Dans la seconde partie de son article du 16 décembre dernier, celui dont la première traitait de la photographie en noir et blanc et en couleur, Lorenzo abordait de façon critique — au sens neutre du terme, cette précision étant donnée pour éviter de froisser une éventuelle susceptibilité — le sujet de l’écriture et, plus précisément, la question du « bien écrit ». Cette partie de son texte commençait d’ailleurs par ces mots : « C’est bien écrit. » Les lignes qui suivaient montrait bien tout le mal que pense Lorenzo de cette expression, si courante dans les conversations entre amis, mais régulièrement absentes des débats littéraires.
En répondant ici à l’article de Lorenzo, mon intention n’est pas de débattre du bon ou du mauvais usage de « C’est bien écrit », mais de poser quelques questions quitte à apporter quelque contradiction à la thèse selon laquelle « pour qu’un livre, roman ou essai, soit réussi, il faut d’abord et avant tout qu’il soit « bien écrit » ».

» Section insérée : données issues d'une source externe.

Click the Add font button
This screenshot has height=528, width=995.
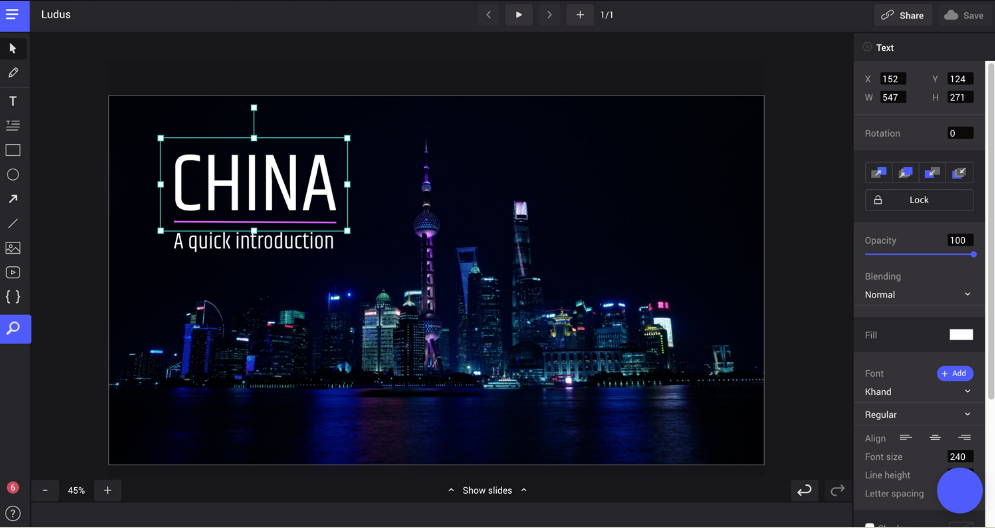[954, 373]
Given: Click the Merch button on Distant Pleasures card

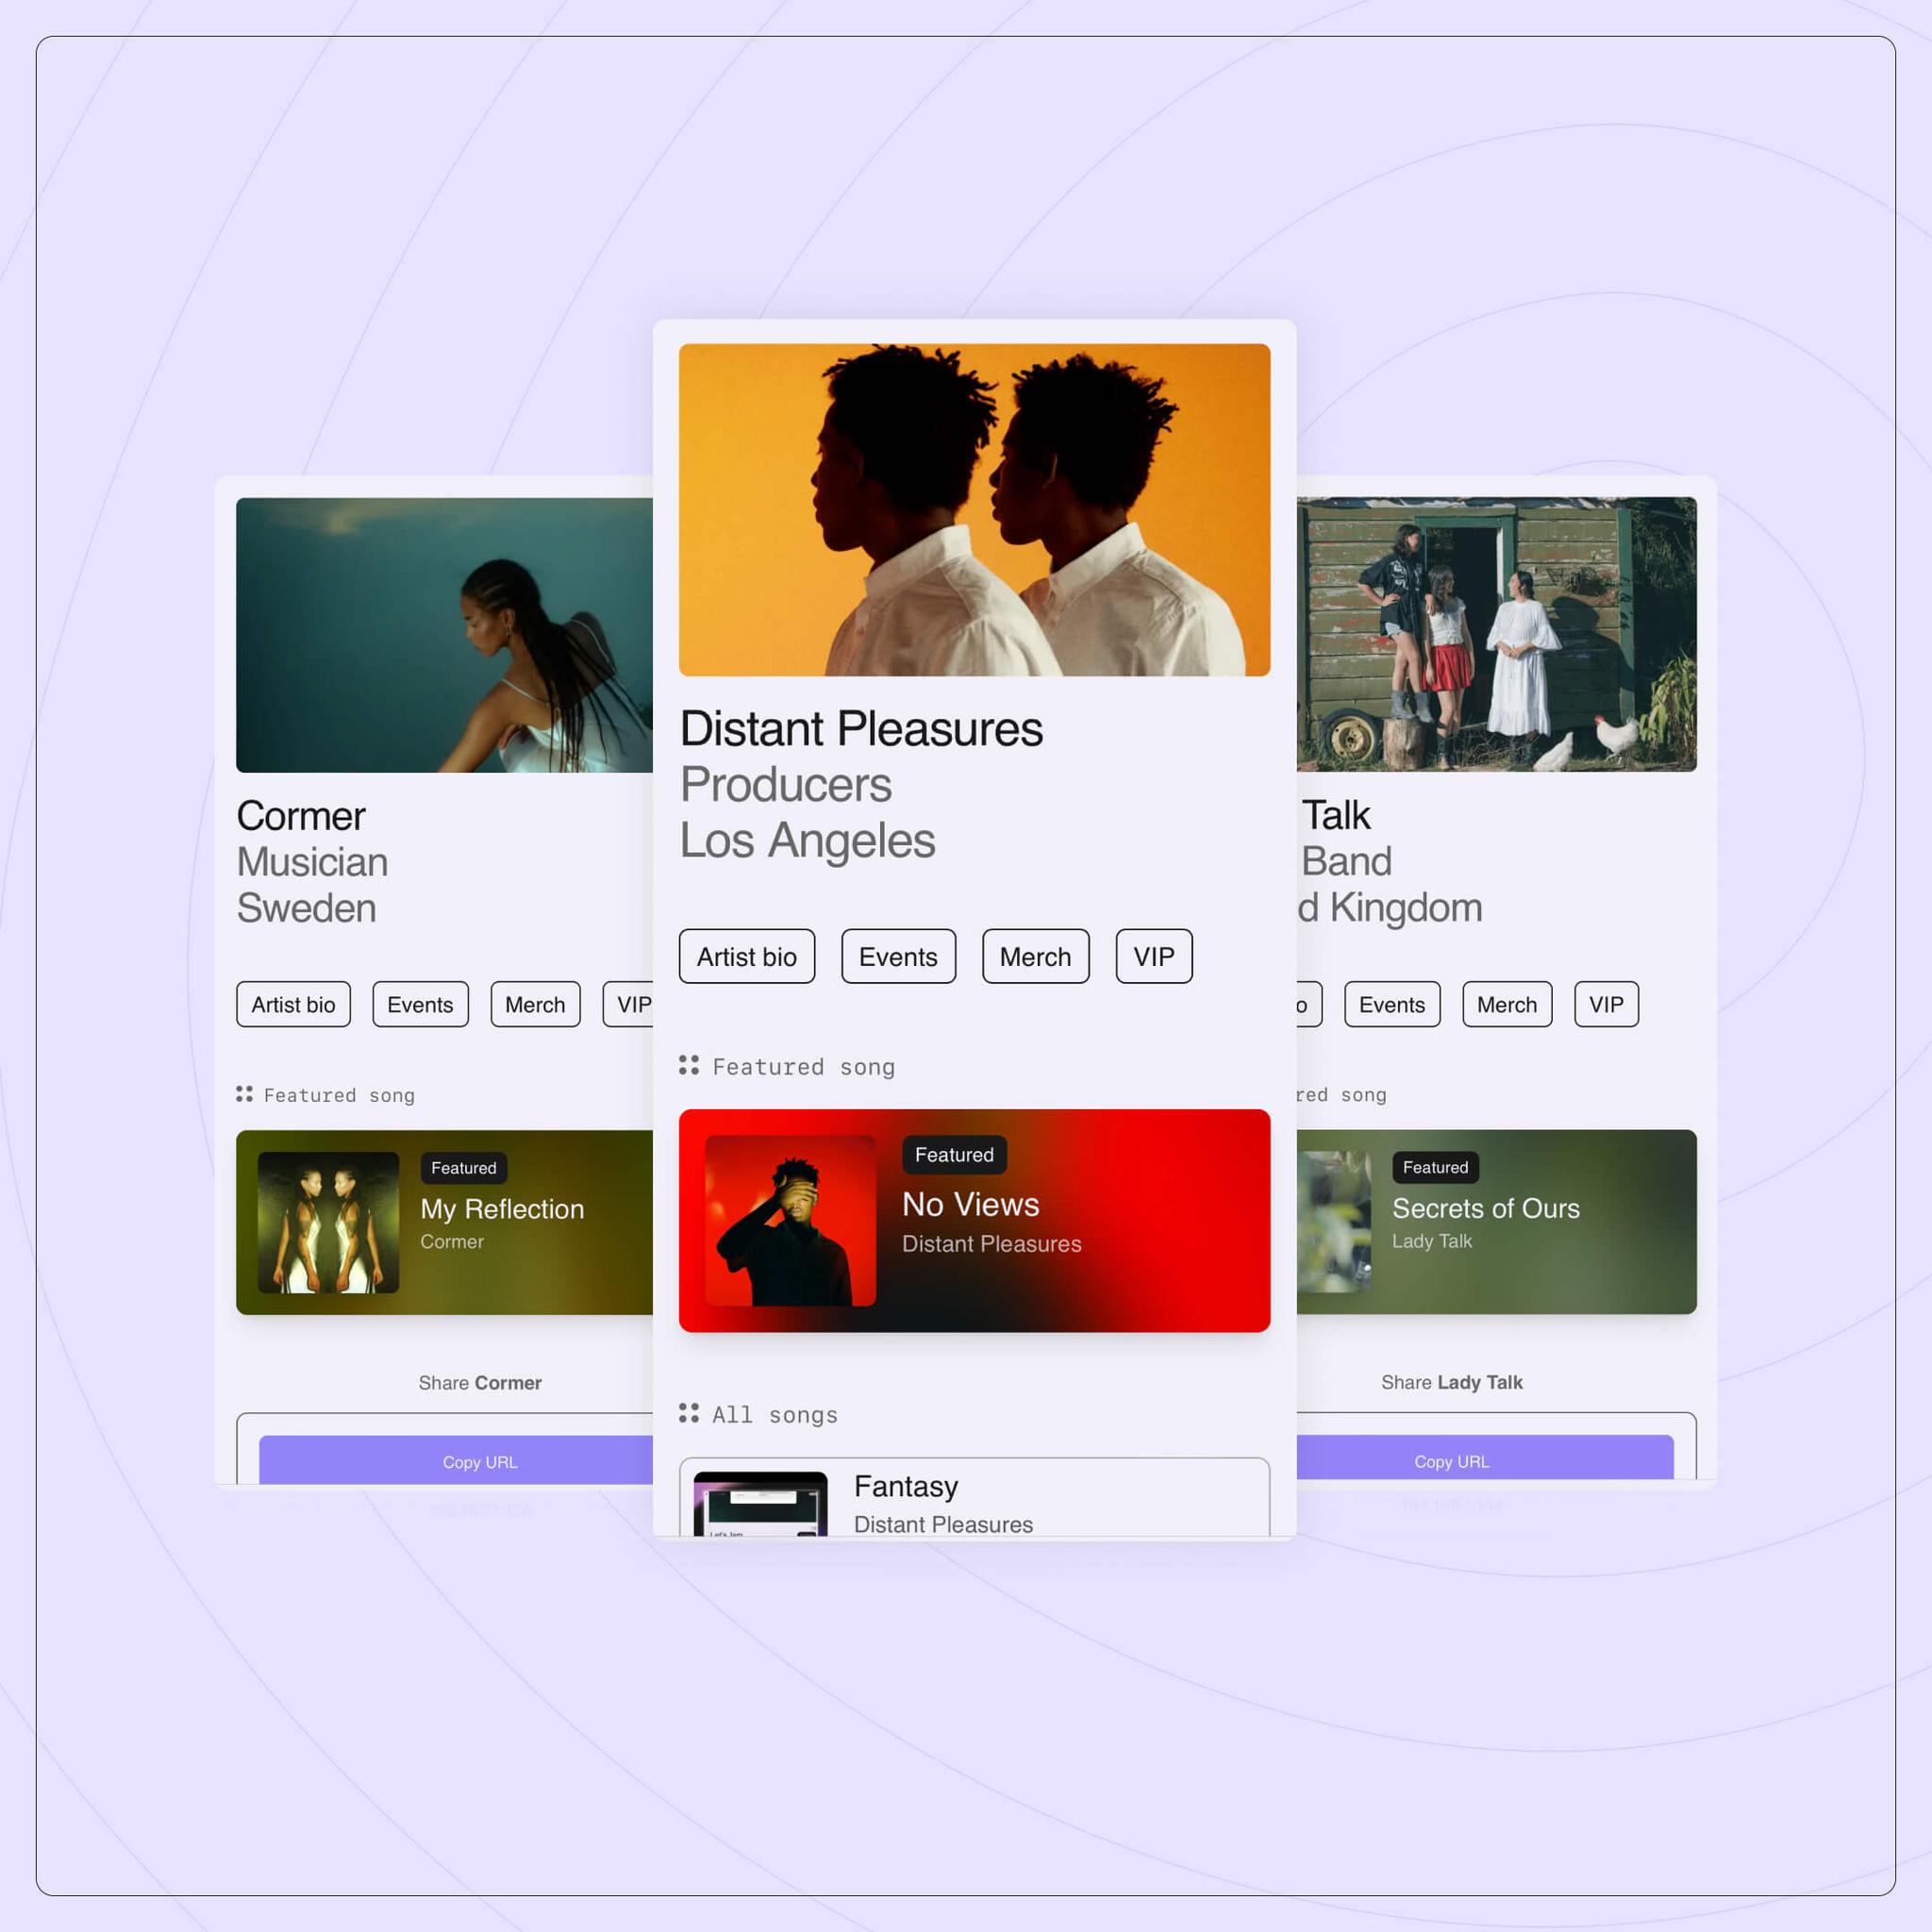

Et d’abord qu’est-ce que le « bien écrit » ?
On assimile souvent le « bien écrit » au « style soutenu« . Ce dernier implique l’utilisation d’un vocabulaire riche, de structures de phrases plus ou moins complexes, de figures de style élaborées, de modes et de temps de verbes normalement peu employés. Dire que le style soutenu est le beau style, le « bien écrit« , serait abusif, car combien d’âneries épiques, historiques ou sentimentales — et souvent le tout à la fois — remplies de clichés et de lourdes métaphores sont publiées chaque jour ? Chez Harlequin, par exemple, mais pas que…
Par ailleurs, et sans vouloir assimiler à une ânerie le prix Goncourt 2021 décerné à Mohamed Mbougar, qu’avons-nous eu récemment de plus pénible à lire que « La plus secrète mémoire des hommes » ? Pour ce qui est de la belle écriture, on était gâté, jusqu’à la nausée.
Le « bien écrit« , celui qui assure le succès commercial ou qui dénote la valeur de l’œuvre, ce n’est donc pas le style soutenu, pas nécessairement, en tout cas.
Mais alors, qu’est-ce ?
« En littérature (…) l’obligation est d’écrire aussi bien qu’hier. » Bien écrire, ce serait écrire comme hier. Bon, d’accord, mais quel hier ? Sans aller jusqu’à l’avant-hier, serait-ce le XXème ou le XIXème siècle ? Et dans l’hier choisi, quel auteur ? Zola ? Flaubert ? Proust ? Hemingway ? Céline ? Salinger ? Sagan ? Lequel de ces auteurs d’hier représente-t-il la belle écriture ?
Si j’ai choisi ces auteurs, c’est parce qu’en dehors de leur qualité d’écrivain majeur et du succès public qu’ils ont connu, ils ont au moins deux points en commun :
— leurs écritures, c’est à dire leurs styles, sont aujourd’hui reconnus et appréciés
— leurs styles, innovants à l’époque de leurs débuts, ont été abondamment critiqués (ils le sont parfois encore), certains considérant que leurs livres n’étaient pas « bien écrits ».
Un style innovant n’est donc pas la garantie de l’échec littéraire (pas plus qu’il n’est la garantie du succès ; un style classique non plus.)
La réussite littéraire commerciale a certainement ses recettes, mais je ne les connais pas, la preuve ! La réussite littéraire qualitative n’a sûrement pas de recette, ça se saurait ! La réussite simultanément commerciale et littéraire reste mystérieuse.
Pour en terminer avec cette affirmation, peut-être hâtive, selon laquelle « pour qu’un livre soit bien reçu, il faut qu’il soit « bien écrit« , je dirai que dire d’un livre qu’il est « bien écrit« , c’est, pour moi, aussi flatteur que dire de quelqu’un qu’il a une « jolie cravate« .
Je ne suis pas susceptible, je ne supporte pas qu’on me contredise !
Moi qui n’a même pas la prétention de bien écrire je suis parfaitement d’accord avec ce qui est écrit au-dessus avec ce style soutenu que nous connaissons bien. Personnellement toutefois, en toute fin du texte, j’aurai écrit que c’est dire de quelqu’un qu’il est « bien habillé », c’est flatteur mais sans originalité, un e apparence en conformité avec les bons usages du moment. C’est l’épreuve du temps qui fait le tri entre les grands écrivains d’après leur style et les autres qui n’ont eu que des succès éphémères. On retrouve cette distinction dans le domaine de la peinture.